L'histoire :
Victor Torrio, surnommé « Human Soap » en raison de ses facultés à glisser entre les doigts de la justice américaine, est un – voire le – parrain de la mafia à Las Vegas. Confortablement installé avec quelques jolies poupées dans le jacuzzi de son penthouse, le boss s’amuse à regarder à la télévision le show de sa fille Alice interviewée par une journaliste. Devenue tatoueuse branchée de la jet-set de Las Vegas, la jeune femme n’a pas sa langue dans sa poche. Ce qui amuse particulièrement son papa. Pourtant, quelques heures plus tard, alors que la belle s’offre un verre avec son amoureux – le fils de Don Gambino, un autre mafieux – au bar du casino paternel, la soirée tourne de la rigolade au cauchemar : la brune est kidnappée. Faut-il voir dans cet enlèvement un signe adressé par les frères Zetas (des narcotrafiquants totalement cinglés) au frère d’Alice en raison d’un deal foiré ? Toujours est-il que Don Torrio met un de ses plus fidèles chiens de chasse sur l’affaire en la personne de Bronson. Un sac de 2 millions de dollars en main et accompagné d’Iceberg, un peu sympathique tueur à gage, il a pour mission de retrouver Alice, de tuer tous les ravisseurs et de ramener la rançon. Tout un programme…

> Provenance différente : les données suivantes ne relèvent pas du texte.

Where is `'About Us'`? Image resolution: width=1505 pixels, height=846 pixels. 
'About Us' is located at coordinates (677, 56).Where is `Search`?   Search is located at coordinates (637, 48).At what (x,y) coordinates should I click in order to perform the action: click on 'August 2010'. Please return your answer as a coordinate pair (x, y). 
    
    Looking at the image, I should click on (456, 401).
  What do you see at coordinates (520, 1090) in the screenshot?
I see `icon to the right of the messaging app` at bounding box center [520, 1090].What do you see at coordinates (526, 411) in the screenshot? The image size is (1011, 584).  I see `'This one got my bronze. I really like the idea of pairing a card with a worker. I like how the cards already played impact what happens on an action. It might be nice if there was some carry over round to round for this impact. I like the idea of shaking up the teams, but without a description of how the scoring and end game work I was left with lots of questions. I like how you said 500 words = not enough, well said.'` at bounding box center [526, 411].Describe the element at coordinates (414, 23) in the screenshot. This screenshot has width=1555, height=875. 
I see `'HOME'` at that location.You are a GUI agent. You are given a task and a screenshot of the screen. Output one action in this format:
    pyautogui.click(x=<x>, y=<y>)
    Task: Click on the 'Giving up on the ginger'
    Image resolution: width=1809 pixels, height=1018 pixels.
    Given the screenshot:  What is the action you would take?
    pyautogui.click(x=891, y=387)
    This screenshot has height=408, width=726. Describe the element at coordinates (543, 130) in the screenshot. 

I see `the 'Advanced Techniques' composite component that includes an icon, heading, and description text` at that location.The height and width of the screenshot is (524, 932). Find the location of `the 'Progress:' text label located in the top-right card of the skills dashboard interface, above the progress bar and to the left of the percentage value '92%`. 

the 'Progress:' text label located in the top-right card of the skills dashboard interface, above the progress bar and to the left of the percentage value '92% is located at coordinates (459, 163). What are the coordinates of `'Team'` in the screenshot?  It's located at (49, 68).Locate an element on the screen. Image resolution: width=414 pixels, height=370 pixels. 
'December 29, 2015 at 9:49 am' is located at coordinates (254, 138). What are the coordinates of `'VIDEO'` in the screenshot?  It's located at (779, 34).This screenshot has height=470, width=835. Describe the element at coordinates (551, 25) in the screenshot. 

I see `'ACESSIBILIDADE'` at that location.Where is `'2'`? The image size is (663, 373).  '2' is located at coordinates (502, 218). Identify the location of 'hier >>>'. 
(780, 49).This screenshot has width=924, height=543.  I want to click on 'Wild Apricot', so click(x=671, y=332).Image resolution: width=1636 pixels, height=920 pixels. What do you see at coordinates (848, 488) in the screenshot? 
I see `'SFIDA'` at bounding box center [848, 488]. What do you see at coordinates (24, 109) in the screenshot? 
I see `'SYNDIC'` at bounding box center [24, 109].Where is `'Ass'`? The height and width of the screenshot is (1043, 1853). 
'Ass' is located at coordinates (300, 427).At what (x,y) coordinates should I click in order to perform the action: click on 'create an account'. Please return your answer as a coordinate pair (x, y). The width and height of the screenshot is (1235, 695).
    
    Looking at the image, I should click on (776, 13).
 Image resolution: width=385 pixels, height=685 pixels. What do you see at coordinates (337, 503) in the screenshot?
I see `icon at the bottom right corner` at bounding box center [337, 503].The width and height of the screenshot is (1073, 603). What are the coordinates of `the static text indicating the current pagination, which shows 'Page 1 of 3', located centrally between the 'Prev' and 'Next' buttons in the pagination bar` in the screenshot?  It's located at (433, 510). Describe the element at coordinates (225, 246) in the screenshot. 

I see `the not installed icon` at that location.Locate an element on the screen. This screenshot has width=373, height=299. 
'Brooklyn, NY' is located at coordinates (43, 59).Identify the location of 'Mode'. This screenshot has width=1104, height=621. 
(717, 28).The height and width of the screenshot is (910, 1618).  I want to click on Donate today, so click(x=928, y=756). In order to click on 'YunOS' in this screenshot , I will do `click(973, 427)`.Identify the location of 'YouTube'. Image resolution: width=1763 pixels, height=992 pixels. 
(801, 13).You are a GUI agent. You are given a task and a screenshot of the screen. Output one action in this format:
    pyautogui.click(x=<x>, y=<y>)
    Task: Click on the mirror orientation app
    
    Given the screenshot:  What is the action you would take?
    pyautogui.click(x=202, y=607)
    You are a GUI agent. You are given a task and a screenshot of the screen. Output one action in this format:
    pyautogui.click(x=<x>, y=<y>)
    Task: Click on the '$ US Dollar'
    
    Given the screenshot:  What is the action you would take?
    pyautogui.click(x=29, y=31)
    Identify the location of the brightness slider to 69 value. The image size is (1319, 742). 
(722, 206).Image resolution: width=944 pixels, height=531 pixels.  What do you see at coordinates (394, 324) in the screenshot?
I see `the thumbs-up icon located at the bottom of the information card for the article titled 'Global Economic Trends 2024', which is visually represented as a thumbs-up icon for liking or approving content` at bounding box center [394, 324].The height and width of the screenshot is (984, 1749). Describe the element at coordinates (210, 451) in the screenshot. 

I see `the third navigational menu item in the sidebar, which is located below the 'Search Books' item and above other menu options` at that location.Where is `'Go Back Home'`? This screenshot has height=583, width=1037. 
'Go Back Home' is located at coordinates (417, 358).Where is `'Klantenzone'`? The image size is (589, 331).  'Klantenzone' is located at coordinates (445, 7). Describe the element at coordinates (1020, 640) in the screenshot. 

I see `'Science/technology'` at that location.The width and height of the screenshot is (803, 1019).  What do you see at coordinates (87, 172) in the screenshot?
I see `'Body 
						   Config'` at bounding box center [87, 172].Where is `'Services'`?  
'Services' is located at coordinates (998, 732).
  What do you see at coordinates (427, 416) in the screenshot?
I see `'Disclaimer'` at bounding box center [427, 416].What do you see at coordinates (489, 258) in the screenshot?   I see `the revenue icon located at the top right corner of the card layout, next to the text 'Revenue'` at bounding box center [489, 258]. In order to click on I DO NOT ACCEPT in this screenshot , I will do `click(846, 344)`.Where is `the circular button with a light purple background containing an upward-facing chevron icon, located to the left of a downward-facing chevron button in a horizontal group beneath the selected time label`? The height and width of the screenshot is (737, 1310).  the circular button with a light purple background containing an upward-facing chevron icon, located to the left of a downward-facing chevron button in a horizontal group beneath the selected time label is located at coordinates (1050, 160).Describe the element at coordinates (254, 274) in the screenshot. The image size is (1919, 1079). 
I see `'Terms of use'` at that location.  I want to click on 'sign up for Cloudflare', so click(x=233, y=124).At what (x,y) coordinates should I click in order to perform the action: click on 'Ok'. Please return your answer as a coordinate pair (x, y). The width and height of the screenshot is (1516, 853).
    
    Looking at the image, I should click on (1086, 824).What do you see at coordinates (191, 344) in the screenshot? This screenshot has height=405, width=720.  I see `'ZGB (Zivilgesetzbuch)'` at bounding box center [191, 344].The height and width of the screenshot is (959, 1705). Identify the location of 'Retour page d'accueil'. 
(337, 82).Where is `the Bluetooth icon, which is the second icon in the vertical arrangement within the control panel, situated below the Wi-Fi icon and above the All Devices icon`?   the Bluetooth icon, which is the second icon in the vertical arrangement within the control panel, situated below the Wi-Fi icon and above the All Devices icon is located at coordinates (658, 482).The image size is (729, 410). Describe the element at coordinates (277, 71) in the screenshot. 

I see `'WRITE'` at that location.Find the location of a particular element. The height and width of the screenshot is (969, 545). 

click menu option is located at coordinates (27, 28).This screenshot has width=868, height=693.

Ce qu'on en pense sur la planète BD :
Bronson… C’est lui le « Bag Man » ! Lui, le bonhomme qui vous regarde méchamment sur fond rouge en première de couverture, la veste probablement trouée par une balle perdue. Lui, qui trimballe, avec un tueur à gages pour tendre escorte, un gros sac de 2 millions en liasse de billets verts. Lui, qui doit récupérer la fille d’un parrain de Las Vegas kidnappée. Et surtout lui, qui va se mettre dans de jolis draps. Le tissu deviendra d’ailleurs rapidement rouge-sang au rythme d’un polar noir comme les ailes d’un oiseau de mauvais augure : fric, dope, entourloupes, recomposition familiale expéditive, défouraillage tout azimut, vengeance et kilotonnes de macchabées au menu… Pour sa première BD en solo, Amazing Ameziane joue avec ce qu’il aime : l’univers mafieux américain, le polar sans concession, le jusqu’auboutisme des protagonistes et les codes cinématographiques du genre – option Tarantino parfaitement assumée et maîtrisée. Le résultat est d’ailleurs plutôt probant est devrait violemment combler les amateurs des productions du réalisateur américain : la même veine adrénalisante pour manier le thriller ; une violence boulimique mais stylisée et une propension à faire du bavardage le véritable moteur de l’action. Idem pour le rythme, trouvé à tempo correct en jouant malicieusement avec la structure du récit. Découpée en (ab)usant du flashback – et du flashforward – comme d’une bonne veille pédale d’accélérateur, l’intrigue entretient malgré tout le suspens… même si on comprend bien vite comment la partie va se jouer. C’est d’ailleurs le seul regret à opposer à ce colossal boulot de presque 200 pages : une trame classique et finalement sans surprise, bien que maniée avec style pour gifler le chaland. La partie graphique est séduisante. Fortement contrastée, bannissant la lumière naturelle et nourrie de bichromies, elle fait le choix du cadrage rapproché pour tenter de construire et circonscrire (pour pallier les carences du scénario ?) la psychologie des personnages. En résulte un joli marqueur d’atmosphère (oscillant entre violence et tension), parfois un peu statique, mais plutôt convaincant. Bref, un ensemble sur le fond pas des plus originaux, mais traité avec un certain brio.